Ingest staging file into Milvus.

Source code in bear/ingest.py
def ingest(path: Path, remove_ingested: bool = False) -> None:
    """Ingest staging file into Milvus."""

    logger.info(f"Loading data from {path}")
    df = pd.read_parquet(path)

    logger.info(f"Data loaded with {len(df)} rows.")
    works = [Work.from_raw(row.to_dict()) for _, row in df.iterrows()]

    works = embed_resources(works)
    push(works)
    logger.info(f"Ingested {len(works)} works from {path} into Milvus.")

    if remove_ingested:
        logger.info(f"Removing file {path} after ingestion.")
        path.unlink()

main()

Main function to run the ingestion.

Source code in bear/ingest.py
def main() -> None:
    """Main function to run the ingestion."""
    parser = argparse.ArgumentParser(description="Ingest OpenAlex data into Milvus.")
    parser.add_argument("--path", type=str, default="tmp/openalex_data/works", help="Path to the directory containing parquet files to ingest.")
    parser.add_argument("--test", action="store_true", help="Run in test mode, ingest 10 files.")

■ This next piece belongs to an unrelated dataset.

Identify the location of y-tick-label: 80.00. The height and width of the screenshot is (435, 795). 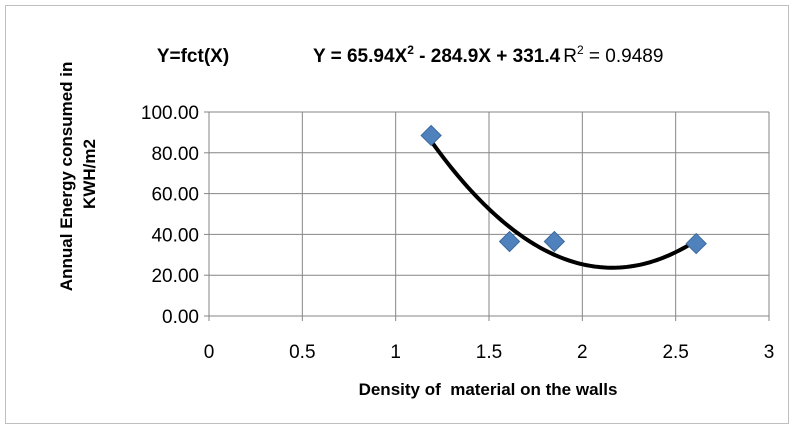
(175, 154).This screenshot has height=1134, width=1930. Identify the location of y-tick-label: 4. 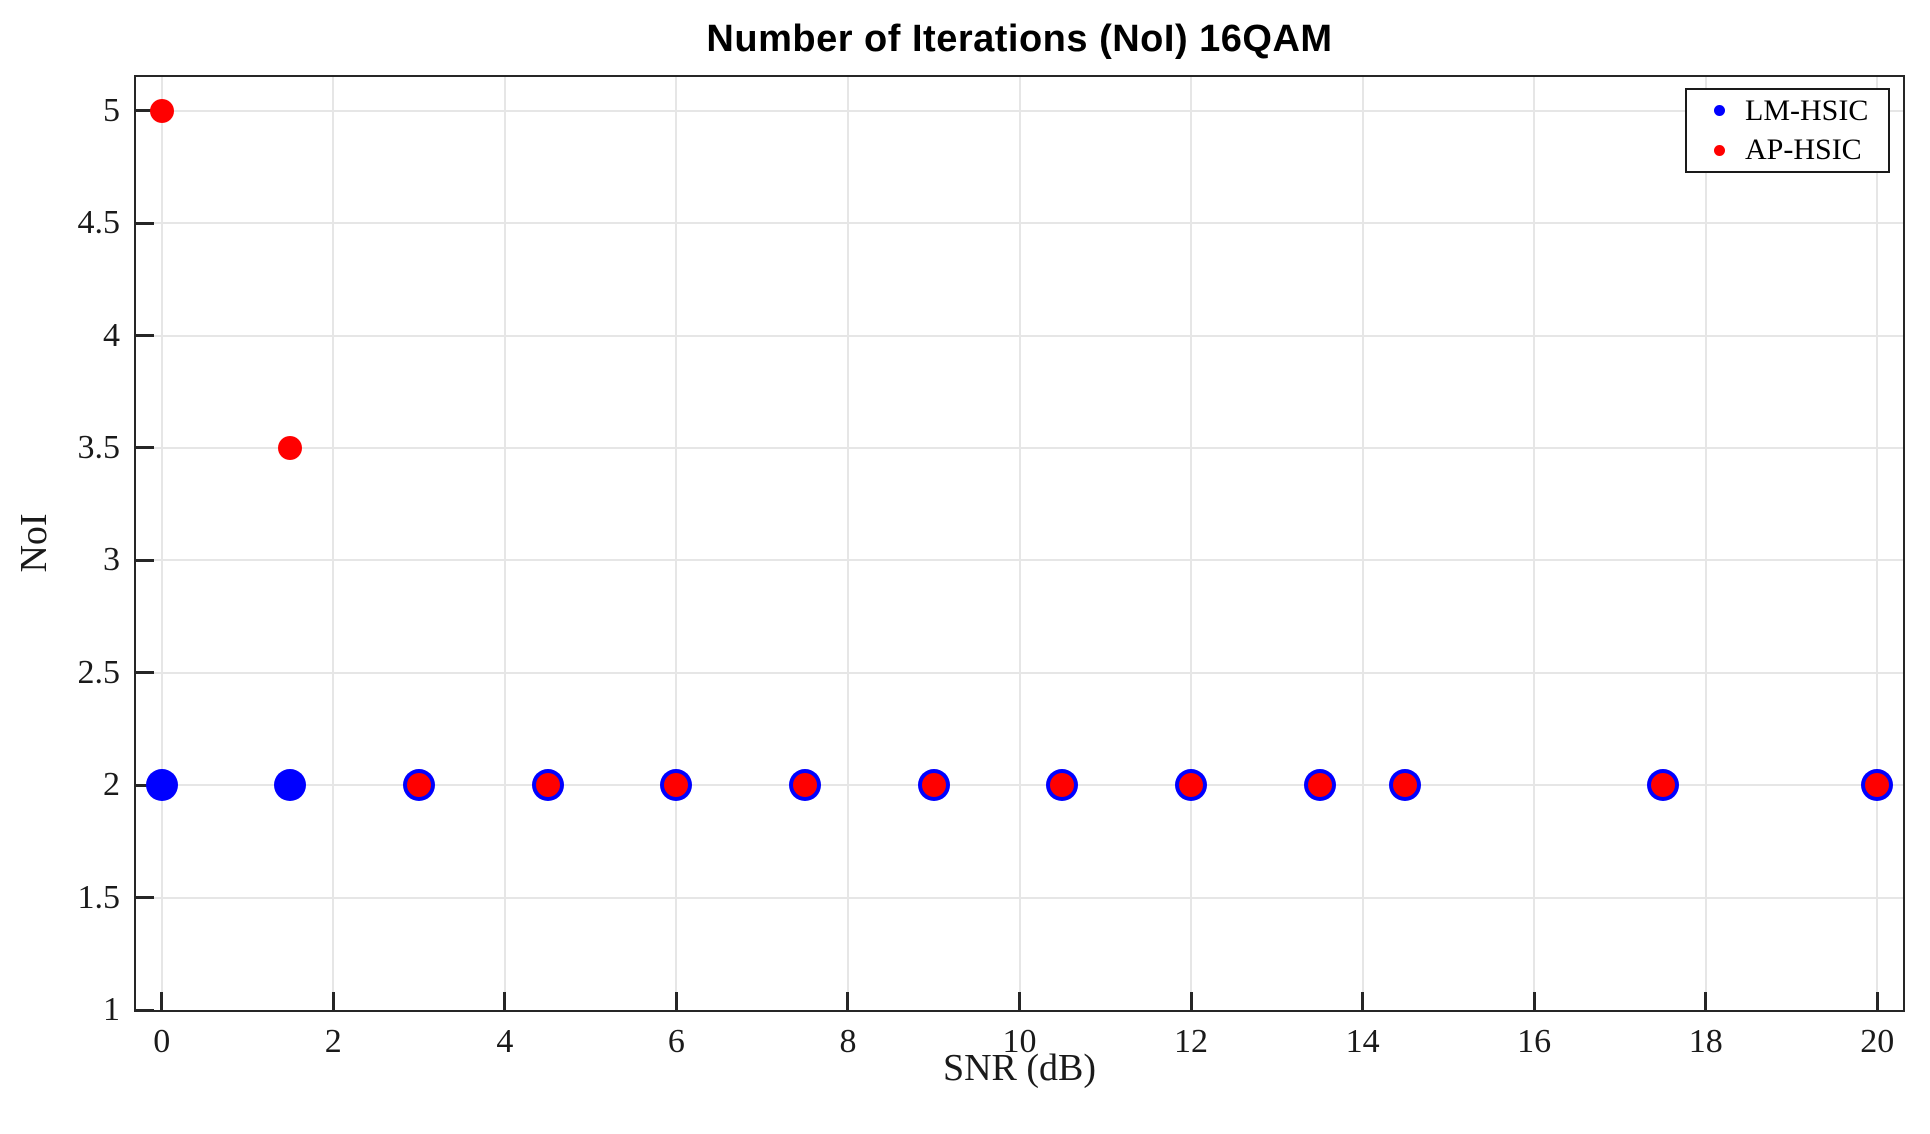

    args = parser.parse_args()
    staging_dir = Path(args.path)
    files = list(staging_dir.rglob("*.parquet"))
    files = files[:10] if args.test else files

    for file in files:
        ingest(file, remove_ingested=True)
    logger.info(f"Ingestion complete for directory: {staging_dir}")

Data Ingestion Pipeline

The ingest module processes crawled data and loads it into the vector database.

Features

  • Parquet file processing
  • Embedding generation
  • Vector database insertion
  • Batch processing
  • Progress tracking

Usage

# Test ingestion
uv run bear/ingest.py --test

# Full ingestion
uv run bear/ingest.py

Process Flow

  1. Load parquet files from crawler output
  2. Process and clean text data
  3. Generate embeddings
  4. Insert into Milvus vector database
  5. Create searchable indexes